Available data Block Start

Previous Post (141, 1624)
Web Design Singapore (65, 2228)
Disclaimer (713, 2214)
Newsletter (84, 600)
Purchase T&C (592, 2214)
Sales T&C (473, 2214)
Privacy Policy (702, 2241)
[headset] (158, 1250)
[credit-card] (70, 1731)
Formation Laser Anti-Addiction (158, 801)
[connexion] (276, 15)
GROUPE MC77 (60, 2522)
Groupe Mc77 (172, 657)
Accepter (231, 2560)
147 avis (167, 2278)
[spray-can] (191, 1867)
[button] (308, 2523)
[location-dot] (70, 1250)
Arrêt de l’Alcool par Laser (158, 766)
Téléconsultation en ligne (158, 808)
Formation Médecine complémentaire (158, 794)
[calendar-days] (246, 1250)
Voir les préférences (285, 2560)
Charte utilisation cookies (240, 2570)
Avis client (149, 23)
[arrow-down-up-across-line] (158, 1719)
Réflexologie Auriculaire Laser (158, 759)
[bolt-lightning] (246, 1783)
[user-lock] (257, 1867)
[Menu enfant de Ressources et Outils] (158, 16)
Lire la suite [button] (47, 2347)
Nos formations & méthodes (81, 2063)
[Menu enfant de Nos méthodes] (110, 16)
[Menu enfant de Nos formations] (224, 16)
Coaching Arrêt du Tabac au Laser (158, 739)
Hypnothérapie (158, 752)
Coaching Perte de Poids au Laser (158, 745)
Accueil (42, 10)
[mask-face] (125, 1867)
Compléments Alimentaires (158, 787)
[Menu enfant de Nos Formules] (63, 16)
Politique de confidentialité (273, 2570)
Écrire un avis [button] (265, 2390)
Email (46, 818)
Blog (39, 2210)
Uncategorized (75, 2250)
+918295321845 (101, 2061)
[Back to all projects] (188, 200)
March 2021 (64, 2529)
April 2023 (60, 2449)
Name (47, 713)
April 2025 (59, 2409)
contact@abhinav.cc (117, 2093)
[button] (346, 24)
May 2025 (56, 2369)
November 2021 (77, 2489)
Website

Available data Block End

Print all of the lines above so that each one matches its original exactly.

Previous Post (141, 1624)
Web Design Singapore (65, 2228)
Disclaimer (713, 2214)
Newsletter (84, 600)
Purchase T&C (592, 2214)
Sales T&C (473, 2214)
Privacy Policy (702, 2241)
[headset] (158, 1250)
[credit-card] (70, 1731)
Formation Laser Anti-Addiction (158, 801)
[connexion] (276, 15)
GROUPE MC77 (60, 2522)
Groupe Mc77 (172, 657)
Accepter (231, 2560)
147 avis (167, 2278)
[spray-can] (191, 1867)
[button] (308, 2523)
[location-dot] (70, 1250)
Arrêt de l’Alcool par Laser (158, 766)
Téléconsultation en ligne (158, 808)
Formation Médecine complémentaire (158, 794)
[calendar-days] (246, 1250)
Voir les préférences (285, 2560)
Charte utilisation cookies (240, 2570)
Avis client (149, 23)
[arrow-down-up-across-line] (158, 1719)
Réflexologie Auriculaire Laser (158, 759)
[bolt-lightning] (246, 1783)
[user-lock] (257, 1867)
[Menu enfant de Ressources et Outils] (158, 16)
Lire la suite [button] (47, 2347)
Nos formations & méthodes (81, 2063)
[Menu enfant de Nos méthodes] (110, 16)
[Menu enfant de Nos formations] (224, 16)
Coaching Arrêt du Tabac au Laser (158, 739)
Hypnothérapie (158, 752)
Coaching Perte de Poids au Laser (158, 745)
Accueil (42, 10)
[mask-face] (125, 1867)
Compléments Alimentaires (158, 787)
[Menu enfant de Nos Formules] (63, 16)
Politique de confidentialité (273, 2570)
Écrire un avis [button] (265, 2390)
Email (46, 818)
Blog (39, 2210)
Uncategorized (75, 2250)
+918295321845 (101, 2061)
[Back to all projects] (188, 200)
March 2021 (64, 2529)
April 2023 (60, 2449)
Name (47, 713)
April 2025 (59, 2409)
contact@abhinav.cc (117, 2093)
[button] (346, 24)
May 2025 (56, 2369)
November 2021 (77, 2489)
Website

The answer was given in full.